2015年12月1日 第203話             

菩提心

 
     釈迦牟尼仏大和尚、菩提樹下にあって金剛座に坐し、
     明星を見て悟道して云く、「明星出現の時、我と大地
     有情と同時成道す」と。     永平広録
            

名聞、利養の心を捨てる

 悩みや苦しみが一つもないという人はいないでしょう。生老病死についての悩みや苦しみは、人であるかぎりどなたにもあります。しかしそれとても、その悩み苦しみは一様ではありません。そして生き方も人それぞれにちがうでしょう。だが、悩み苦しみながらも、どのように生きぬくべきかということは、だれにでも共通する課題です。

 どうして、人はさまざまな悩みをかかえながらも、生きていかねばならないのでしょうか。
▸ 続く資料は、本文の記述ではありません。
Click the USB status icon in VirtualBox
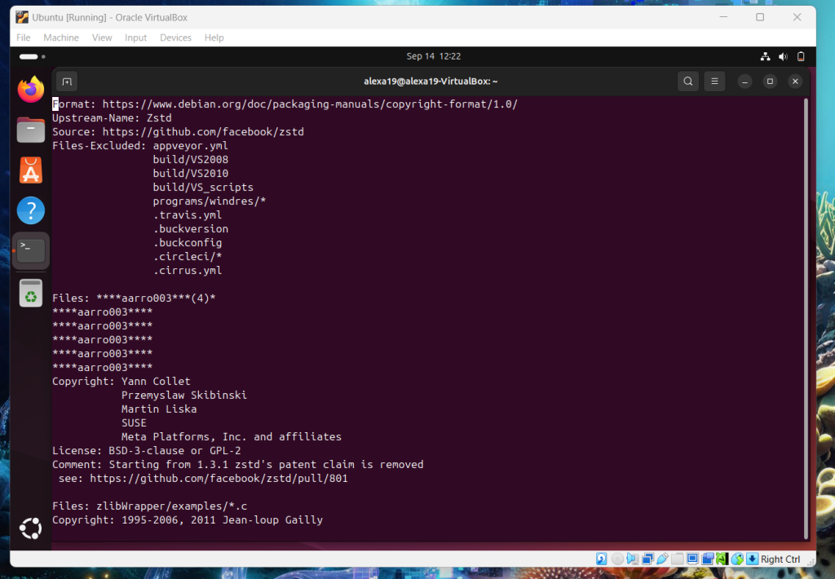835x579 pixels. coord(662,559)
「滑っても転んでも登る富士の山」ですから、悩みながら生きていくのが人生かもしれません。ところが悩みながらも生きていければよいのですが、精神的に沈んでしまうと一歩を進める気力すら萎えてしまう。これではいけないと思えば思うほど、自分ではどうすることもできない、そんな状況に陥ってしまうと生きていくのがつらくなる。
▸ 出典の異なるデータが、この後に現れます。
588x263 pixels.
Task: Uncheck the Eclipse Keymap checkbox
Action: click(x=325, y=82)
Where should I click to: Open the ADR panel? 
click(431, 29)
 どうして人は悩み苦しむのでしょうか。自分だけの狭い考えに執着することを我執という。自己とは我執の凝り固まりですから、悩み苦しみの原因は我執にあるようです。我執はさまざまな欲そのものであり、我執が自己を苦しめることになる。だから、我執を離れるべきですが、欲は魅力的であり、離れきれないから煩悩が生じます。生じる煩悩により苦しむ、それを無明という。だから、悩み苦しみからのがれるためには、我執を離れ無明をあきらめることが肝心です。
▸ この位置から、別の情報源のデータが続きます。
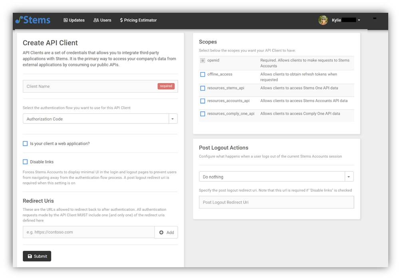Open the Authorization Code authentication flow dropdown
401x280 pixels.
coord(173,118)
 我執を離れて、悩み苦しまなくてもよい生き方をしようと、自分で発願することが、悩み苦しみのない解脱(涅槃に至る)への道につながります。これを菩提心をおこすといいます。出世や金儲けをして長生きしても、能のないことで、本当の生き方をしなければ、何にもならないと心に決めるべきです。名聞、利養の心を捨てないと菩提心はおこせません。

無常を観じる

 煩悩を断ちきり涅槃に至る道が仏道です、吾我の塊では仏道になりません。そのためにはまず無常を観じる心がなければ、
仏道にならない。無常の風が吹くと出世や金儲けは少しも役立たず、知識にとらわれても意味のないことです。人間のからだだけでなく、山も川も宇宙も生まれ変わり、死に変わりしている無常の世にあることを観じたならば、我執を離れ名利を離れて、はじめて本物にふれることができるようになる。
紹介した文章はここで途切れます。